Senate Minority Leader Chuck Schumer is calling on Republicans to make at least a gesture toward fulfilling the oath to “do impartial justice” that senators swear at the beginning of an impeachment trial. Schumer sent Majority Leader Mitch McConnell a proposal for a fair trial, including subpoenas for acting White House chief of staff Mick Mulvaney, former national security adviser John Bolton, and Robert Blair and Michael Duffey, an adviser to Mulvaney and a top Office of Management and Budget official, respectively. The subpoenas would come from Chief Justice John Roberts, making them a touch more difficult for the White House to defy.
Schumer is also calling for documents the White House has refused to provide.
”The trial must be one that not only hears all of the evidence and adjudicates the case fairly; it must also pass the fairness test with the American people,” Schumer wrote to McConnell. “That is the great challenge for the Senate in the coming weeks.” It’s a challenge McConnell has already said he plans to ignore, pledging “total coordination” with the White House.

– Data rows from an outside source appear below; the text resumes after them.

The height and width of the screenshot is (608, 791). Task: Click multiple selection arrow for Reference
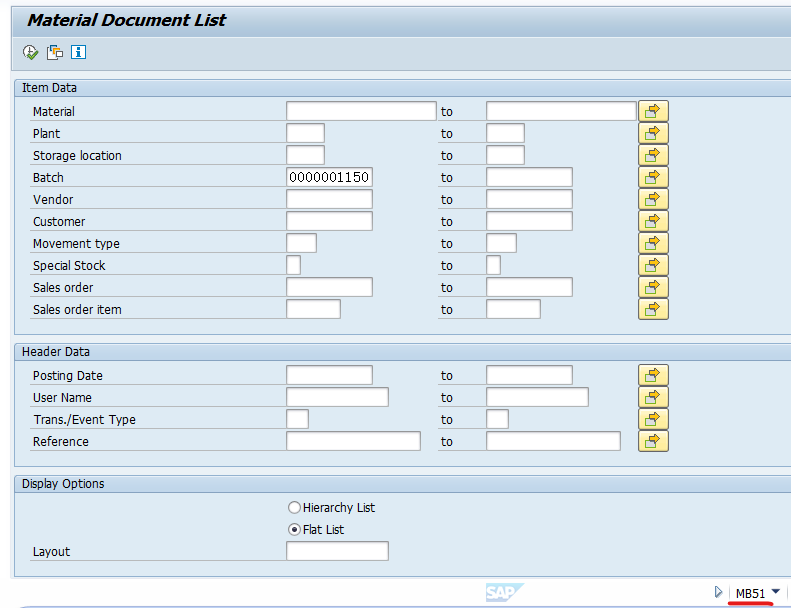pyautogui.click(x=653, y=441)

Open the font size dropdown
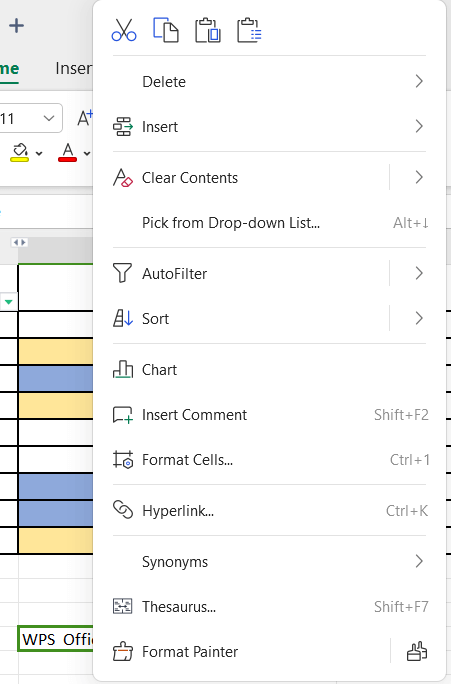49,118
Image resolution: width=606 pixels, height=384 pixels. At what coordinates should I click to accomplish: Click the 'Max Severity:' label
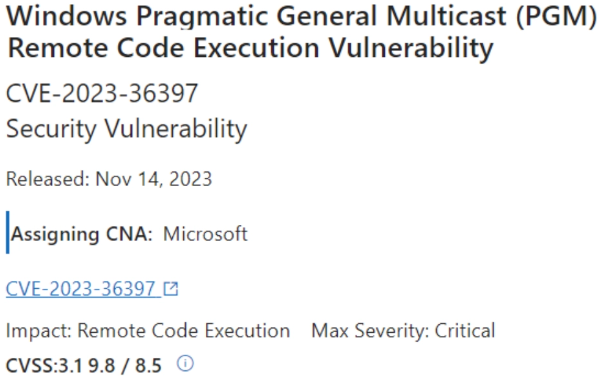(x=370, y=331)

Schumer’s proposal broadly follows the timeline of the Clinton impeachment trial, with House impeachment managers and Trump’s defense team each getting 24 hours to make their case and 16 hours of questions from senators. Witnesses would give up to eight hours of testimony each. McConnell would prefer to avoid witnesses at all, while Donald Trump has suggested he’d like to turn the trial into a circus by demanding witnesses like Hunter Biden and the original whistleblower, whose testimony would be irrelevant since it’s been so fully corroborated by people who actually witnessed the events in question.

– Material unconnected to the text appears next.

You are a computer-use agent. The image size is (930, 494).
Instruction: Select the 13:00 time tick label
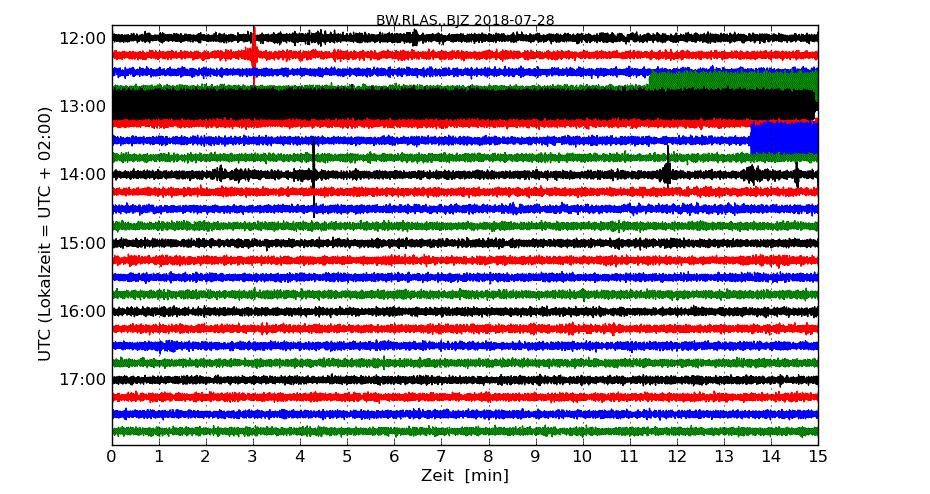pos(83,107)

The House Judiciary Committee’s report makes clear why impeachment is so critical, because ”We cannot rely on the next election as a remedy for presidential misconduct when the president is seeking to threaten the very integrity of that election.” But that, of course, is one of the reasons Republicans are so determined to protect Trump. It’s that will to power that’s why Sen. Lindsey Graham says “I clearly made up my mind. I’m not trying to hide the fact that I have disdain for the accusations in the process.”

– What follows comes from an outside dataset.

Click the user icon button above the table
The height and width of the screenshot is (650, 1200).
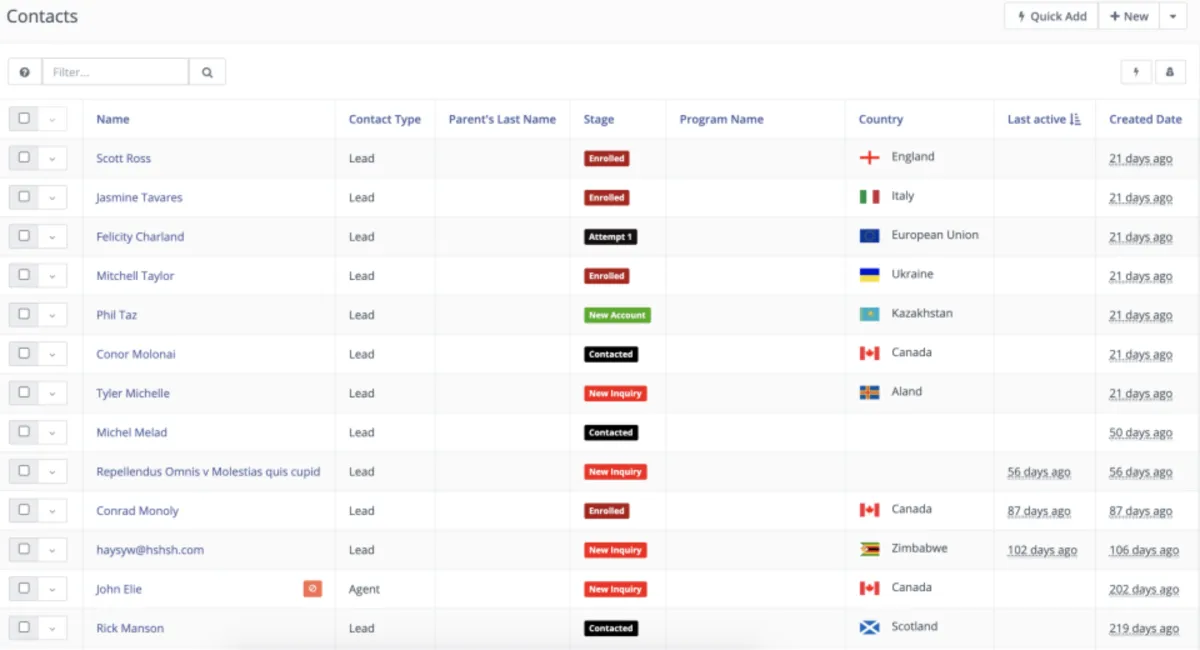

A spokesman said that McConnell “has made it clear he plans to meet with Leader Schumer to discuss the contours of a trial soon. That timeline has not changed.” But what also hasn’t changed, as far as we know, is McConnell’s determination to avoid anything that fully airs the evidence against Trump. Since McConnell can only afford two Republican defectors on votes, though, there’s a chance that Democrats may be able to get some movement toward impartial justice. And Schumer is not ruling out having the House withhold the impeachment articles if the Senate makes clear there will not be a fair trial.